I grew up in several houses. By the time I was eighteen and ready to go to college, I had lived in five apartments. It’s something I’ll always be grateful for, to the organization Dad is with. I’m very sure that’s where my ability to adapt has its beginnings. I recall getting very excited when we moved onto the second floor of our new building from our fourth-floor apartment in another part of the colony, because things suddenly appeared so much larger and closer from windows and balconies.

And each time we stepped into a new house for the first time, I smelt fresh paint, touched the blank smoothness of the walls, and felt a muffled sense of anticipation and excitement for all that this blankness and newness was capable of becoming.

Tonight, when I stepped into my apartment, my own apartment, for the very first time, I felt it all again.

When did all the growing-up in between happen, though?

Life comes full circle in so many ways. Exactly fifty-three weeks ago, I was at the beginning of a friendship which would morph into a relationship that changed life as I knew it. I didn’t know it back then, of course, the fact that I was at the beginning of anything at all. I realised that much later…and by the time I did, it was over.

It’s been exactly six months since. Tonight, gazing at the starkness around me (you know, the sort which makes every thing stand out in alarming contrast) I wonder if there ever was anything to have realizations about.

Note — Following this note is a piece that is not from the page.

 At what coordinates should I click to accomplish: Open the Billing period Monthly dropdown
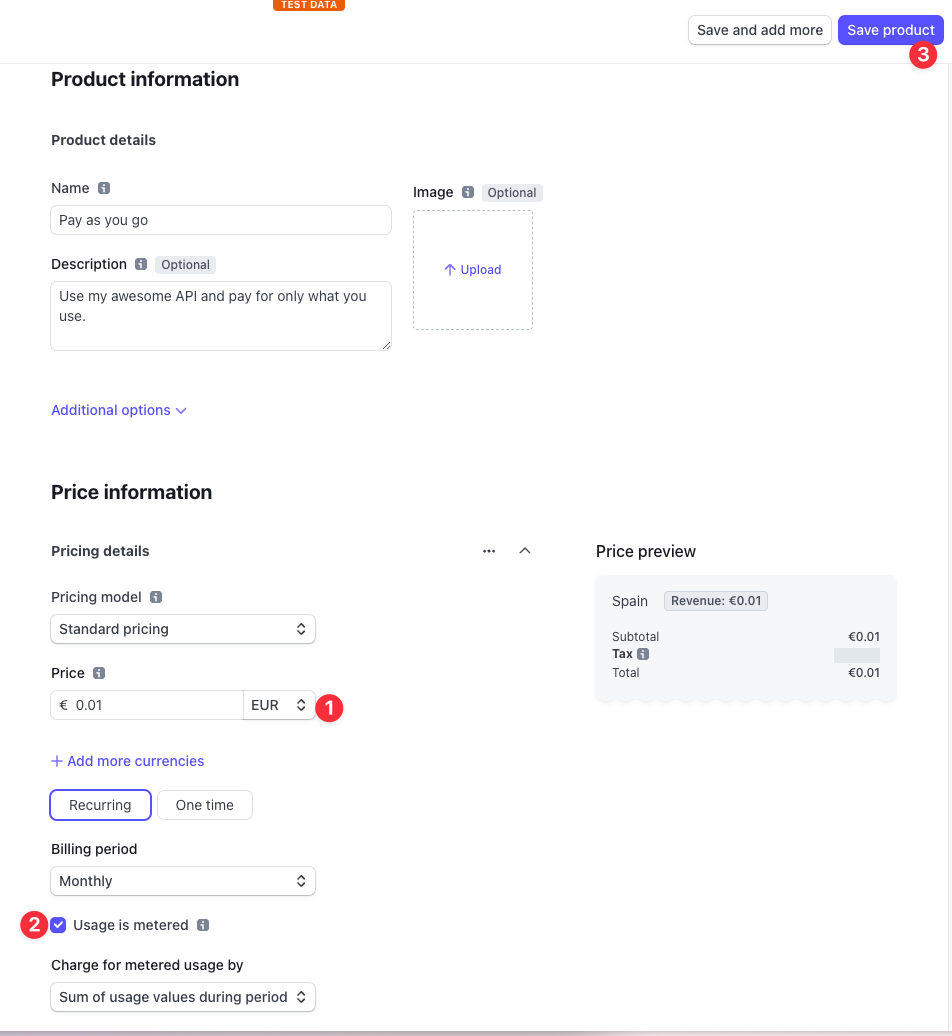(183, 881)
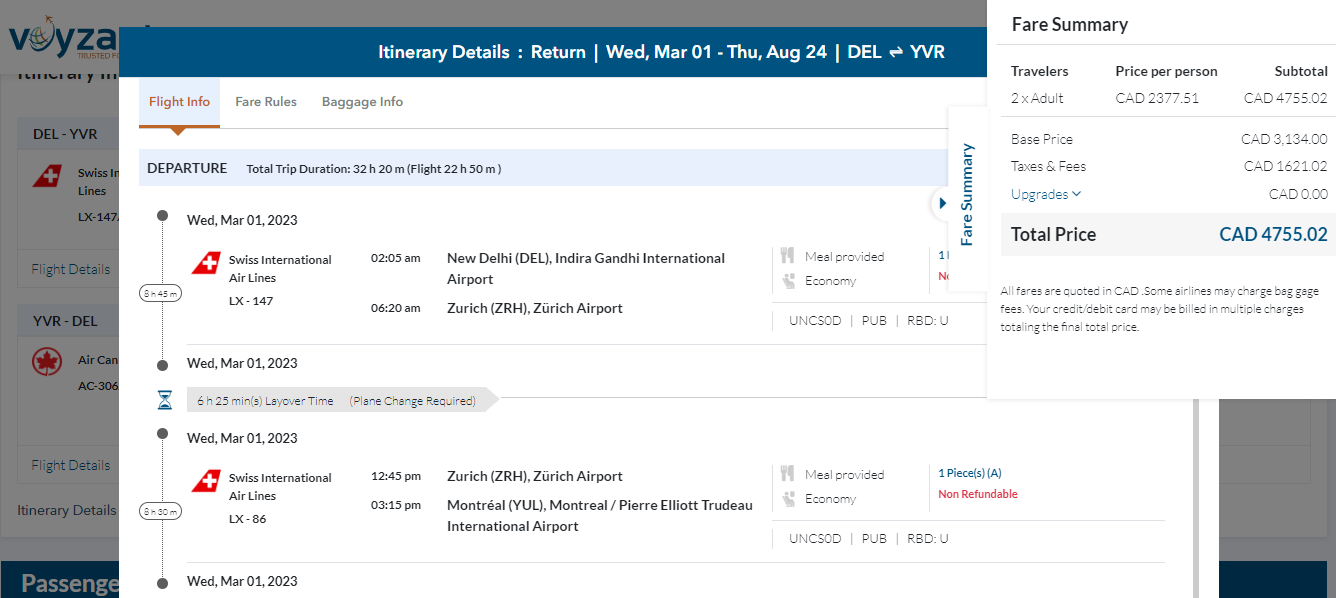
Task: Click the vertical Fare Summary side tab
Action: click(x=967, y=195)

I find myself packing up and moving every May, every year. I packed and moved to College. I packed and moved every year that I was an undergrad. I packed and moved to begin my first job. I packed and moved when I ended my first job and began life as a postgrad. I packed and moved to intern over the summer that followed. I packed and moved to a random corner of the country to begin work full-time. I’ve packed and moved again.

Each time, in May.

I have a history of sudden departures. I am beginning to feel I prefer it that way. And, like the sense of emptiness in a freshly-painted house waiting to be moved into, that feeling is unsettling.

Thursday, April 14, 2011

The Summary

I don't quite remember what I was doing the midnight of April 13 and 14 last year. Not material, really. It's just that a year is a decent frame of reference.

And so, here I am. Yours truly, Crossworder.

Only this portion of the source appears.